Twelve years ago, Peter, Paul and Mary’s version of the traditional song “Polly Von” ended up changing the lives of local folk musicians Gloria Jean, David LaPlante and Stephen Pounds.
At the time, LaPlante and Pounds were performing together as a duo, something they had been doing since first picking up guitars as kids in the ’60s growing up in Connecticut.
Jean, a solo folk singer who also got her start in the ’60s, happened to be in the audience at one of the duo’s Caffe Lena shows, and was struck by their rendition of “Polly Von.”
“LaPlante and Pounds kind of does a great job with Peter, Paul and Mary material — they were known for that,” Jean said. “I was sitting in the audience thinking, ‘They need a third voice.’ They were playing ‘Polly Von’ and I was sitting in the audience singing the third part.”
Some time later, in late September 2001, LaPlante, then a Caffe Lena board member, was asked to put together a Peter, Paul and Mary benefit night at the venue. He reached out to Jean, not knowing she had been at that previous concert of his.
WHEN: 7 p.m. Saturday
WHERE: Emack & Bolio’s, 366 Delaware Ave., Albany
HOW MUCH: Free
MORE INFO: 512-5100, www.ebalbany.com
“Actually, at the time I didn’t know that at all,” LaPlante said. “Gloria and I started a personal relationship as well as a musical relationship after that. So that was sort of the genesis of it, a dozen years ago now.”
“And I still think we do a killer version of ‘Polly Von,’ ” Jean added. “That’s sort of a special tune to us.”
The band, now known as All-She-Wrote, has other significant connections to Peter, Paul and Mary. LaPlante, a luthier as well as musician, has built guitars for Noel Paul Stookey since 1988; before that he repaired instruments for Stookey.
Also, up until his death in January of last year, longtime Peter, Paul and Mary and John Denver bassist Dick Kniss regularly performed with All-She-Wrote, appearing on the group’s self-titled 2004 album. LaPlante and Pounds first met Kniss, who was based in Saugerties, at a concert in Maine in 1993.
“He had said, ‘Well, if you guys ever need a bass player, let me know,’ ” LaPlante said. “We found out he lived in Saugerties, so he was close and accessible. He didn’t really hesitate much — we first had him do some recording, adding bass tracks to tunes Stephen and I did. . . . When Gloria joined us, it was a natural thing to have him there, so we worked with Dick for 10 or 11 years. Of course we lost him a year ago, last January, and that was a real loss for everybody, but we feel very lucky to have been able to work with him.”

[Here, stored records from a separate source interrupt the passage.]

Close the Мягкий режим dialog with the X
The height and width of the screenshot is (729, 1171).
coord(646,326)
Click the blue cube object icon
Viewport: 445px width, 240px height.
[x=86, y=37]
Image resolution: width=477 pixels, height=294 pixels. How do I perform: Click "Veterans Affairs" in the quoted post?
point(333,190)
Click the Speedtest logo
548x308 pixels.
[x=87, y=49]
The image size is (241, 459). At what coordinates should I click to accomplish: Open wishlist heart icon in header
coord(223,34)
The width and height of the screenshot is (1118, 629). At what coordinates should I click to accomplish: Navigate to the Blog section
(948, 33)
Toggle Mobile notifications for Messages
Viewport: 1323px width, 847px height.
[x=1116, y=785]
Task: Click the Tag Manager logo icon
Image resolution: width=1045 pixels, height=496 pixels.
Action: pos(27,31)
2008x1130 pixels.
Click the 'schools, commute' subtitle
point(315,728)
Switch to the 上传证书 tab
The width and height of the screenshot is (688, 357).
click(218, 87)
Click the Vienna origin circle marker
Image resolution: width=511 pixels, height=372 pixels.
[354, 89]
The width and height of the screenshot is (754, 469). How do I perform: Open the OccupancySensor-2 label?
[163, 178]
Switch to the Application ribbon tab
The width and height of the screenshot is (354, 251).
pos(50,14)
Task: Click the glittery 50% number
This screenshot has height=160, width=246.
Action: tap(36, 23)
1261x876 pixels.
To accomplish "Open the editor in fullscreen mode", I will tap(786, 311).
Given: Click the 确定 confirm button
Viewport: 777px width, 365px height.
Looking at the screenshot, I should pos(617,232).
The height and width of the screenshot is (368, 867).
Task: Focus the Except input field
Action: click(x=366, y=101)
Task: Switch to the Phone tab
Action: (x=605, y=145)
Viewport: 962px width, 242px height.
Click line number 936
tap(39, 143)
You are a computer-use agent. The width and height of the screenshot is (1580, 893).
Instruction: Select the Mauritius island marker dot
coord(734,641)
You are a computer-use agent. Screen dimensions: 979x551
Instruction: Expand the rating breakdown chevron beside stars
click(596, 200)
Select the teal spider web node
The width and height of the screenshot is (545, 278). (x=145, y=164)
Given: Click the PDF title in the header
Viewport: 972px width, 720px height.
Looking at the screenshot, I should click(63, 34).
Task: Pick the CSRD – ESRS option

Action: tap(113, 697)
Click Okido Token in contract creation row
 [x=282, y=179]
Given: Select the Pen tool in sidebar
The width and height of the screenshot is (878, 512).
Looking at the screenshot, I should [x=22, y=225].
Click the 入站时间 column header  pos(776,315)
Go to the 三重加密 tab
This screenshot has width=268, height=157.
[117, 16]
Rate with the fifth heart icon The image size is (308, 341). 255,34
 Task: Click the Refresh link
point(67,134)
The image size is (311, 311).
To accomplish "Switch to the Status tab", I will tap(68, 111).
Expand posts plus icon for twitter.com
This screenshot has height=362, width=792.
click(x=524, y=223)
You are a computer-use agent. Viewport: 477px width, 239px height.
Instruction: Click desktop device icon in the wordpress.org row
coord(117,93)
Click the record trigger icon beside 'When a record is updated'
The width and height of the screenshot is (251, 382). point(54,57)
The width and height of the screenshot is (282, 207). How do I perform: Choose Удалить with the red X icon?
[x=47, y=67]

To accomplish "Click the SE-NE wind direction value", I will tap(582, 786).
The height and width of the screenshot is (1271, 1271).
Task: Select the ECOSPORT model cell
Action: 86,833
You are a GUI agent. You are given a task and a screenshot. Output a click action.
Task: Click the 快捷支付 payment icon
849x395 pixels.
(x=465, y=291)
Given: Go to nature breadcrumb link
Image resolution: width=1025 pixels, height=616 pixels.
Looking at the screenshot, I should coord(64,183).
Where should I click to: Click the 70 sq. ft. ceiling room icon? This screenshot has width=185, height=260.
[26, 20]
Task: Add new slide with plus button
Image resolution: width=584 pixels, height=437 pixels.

In May of last year, the band appeared alongside surviving members of the original Peter, Paul and Mary and others at a tribute concert for Kniss, held at Woodstock Playhouse. “It was an honor, and unnerving, I might add,” LaPlante said. “When Gloria and I — we did one song for the finale with Gloria and I singing lead, and once you realize all these people are following you, you don’t want to mess up.”
While the group still performs Peter, Paul and Mary songs, as well as other traditional folk material, its focus is on Jean’s original songs. The band’s next performance will be at one of its regular haunts, Emack & Bolio’s, on Saturday.
“I had started songwriting a little late in life, but that was sort of the extra piece — I think that’s what made the group,” Jean said. “I had started writing and going to songwriting workshops, and the first one was the best — Roseanne Cash was doing an audition-only one out of the Omega Institute in Rhinebeck, and I got into that without even knowing how hard it was to get into that. . . . That kind of spurred me on; it was very encouraging.”
Jean released a live solo album of her material, “*live,” in 1999, mostly recorded at Caffe Lena. LaPlante and Pounds helped provide the final piece of the songwriting puzzle, contributing arrangement and instrumentation ideas.
“Gloria filled in a lot of our weaknesses — our strengths and weaknesses blended very well in terms of counter-balancing,” LaPlante said. “Gloria bumped up the quality of our lead vocals and gave us the original music, and our instrumental and harmony and arranging skills complemented what she was doing. It was really a good blend.”
Focus on live shows
Since the self-titled album, the group has released a handful of three-song singles to various radio stations around the country, and is gearing up for another full-length release sometime next year. But the band’s true passion is with its live show.
“I think there’s a real need for live music — the Capital District used to be really prime real estate for live music, and a lot of that has slowed down in recent years,” Jean said.
“But I still think there’s a real desire for live music, and a place like Emack & Bolio’s, which is such a comfortable environment to experience live music. It’s like a living room with a stage — that’s exactly what it is.”